**Given data:**
-------

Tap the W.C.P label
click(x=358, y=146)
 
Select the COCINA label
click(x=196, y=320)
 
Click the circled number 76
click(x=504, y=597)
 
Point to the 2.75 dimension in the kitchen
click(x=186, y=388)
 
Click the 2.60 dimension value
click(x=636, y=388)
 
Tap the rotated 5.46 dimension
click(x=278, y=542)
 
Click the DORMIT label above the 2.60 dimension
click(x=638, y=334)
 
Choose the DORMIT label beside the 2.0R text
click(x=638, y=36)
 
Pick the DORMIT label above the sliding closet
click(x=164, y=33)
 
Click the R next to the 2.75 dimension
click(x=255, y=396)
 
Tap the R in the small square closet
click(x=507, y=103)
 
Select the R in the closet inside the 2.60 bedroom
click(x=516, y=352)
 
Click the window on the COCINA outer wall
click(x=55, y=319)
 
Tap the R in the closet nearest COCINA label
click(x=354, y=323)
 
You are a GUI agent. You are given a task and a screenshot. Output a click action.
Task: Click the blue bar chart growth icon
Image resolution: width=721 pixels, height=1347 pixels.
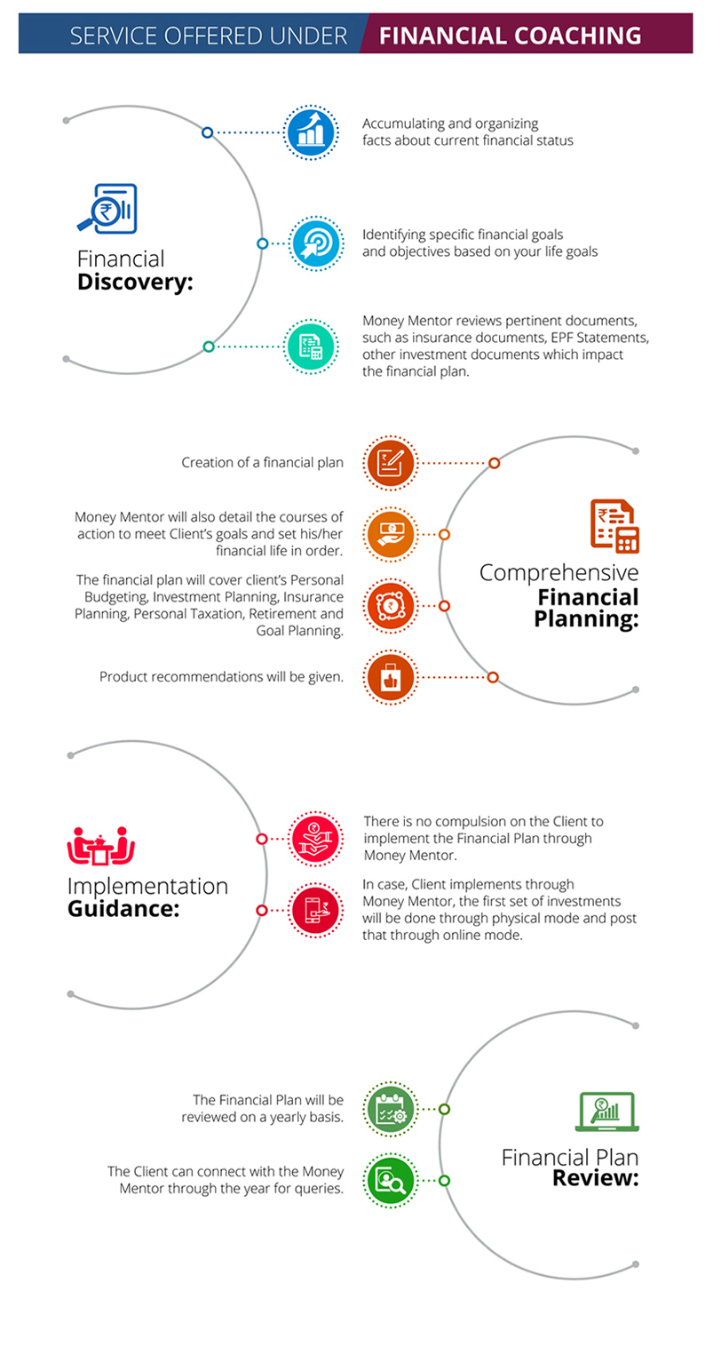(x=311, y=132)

-------

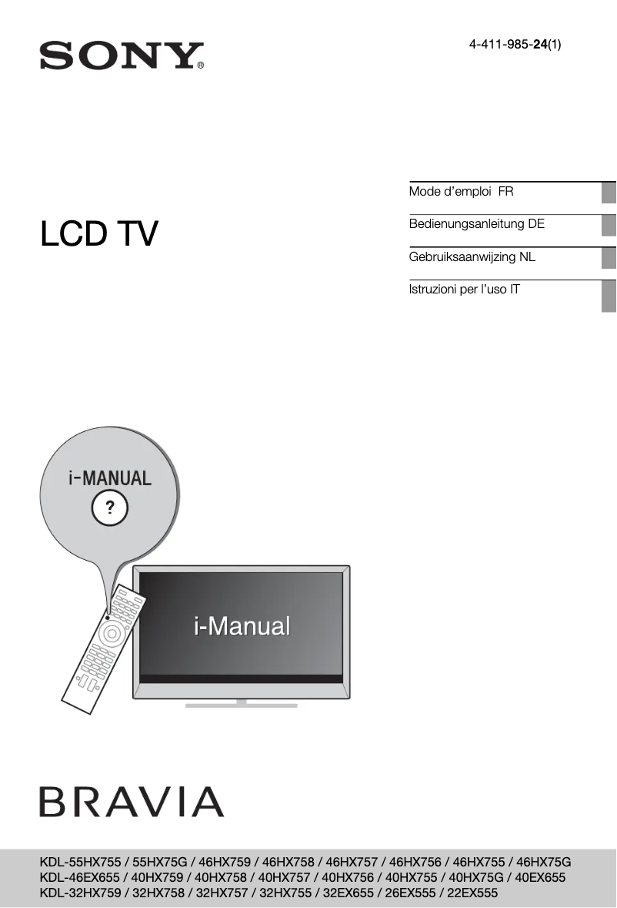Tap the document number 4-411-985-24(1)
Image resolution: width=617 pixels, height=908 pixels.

-------

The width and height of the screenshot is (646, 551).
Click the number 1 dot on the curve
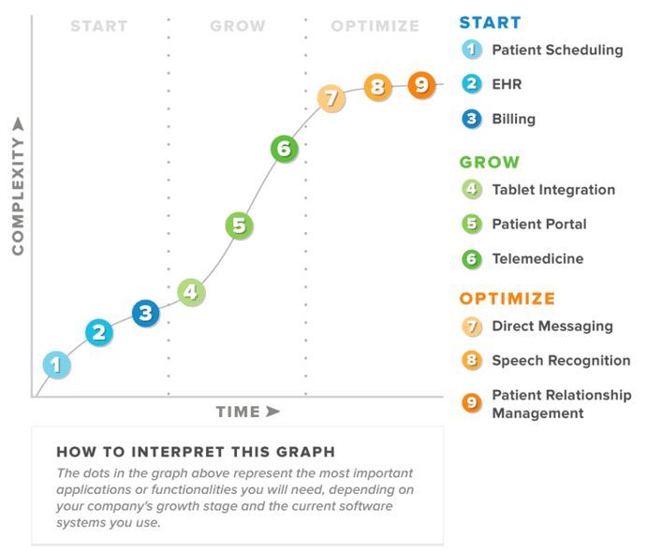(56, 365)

-------

**Problem to work on:**
Rewrite the items from the line with "Tap the document number 4-411-985-24(1)" to the line with "Image resolution: width=617", putting "Select" in place of "Tap" and keeping everything else the same. Leave the pictures out of your answer.

**In response:**
Select the document number 4-411-985-24(1)
Image resolution: width=617 pixels, height=908 pixels.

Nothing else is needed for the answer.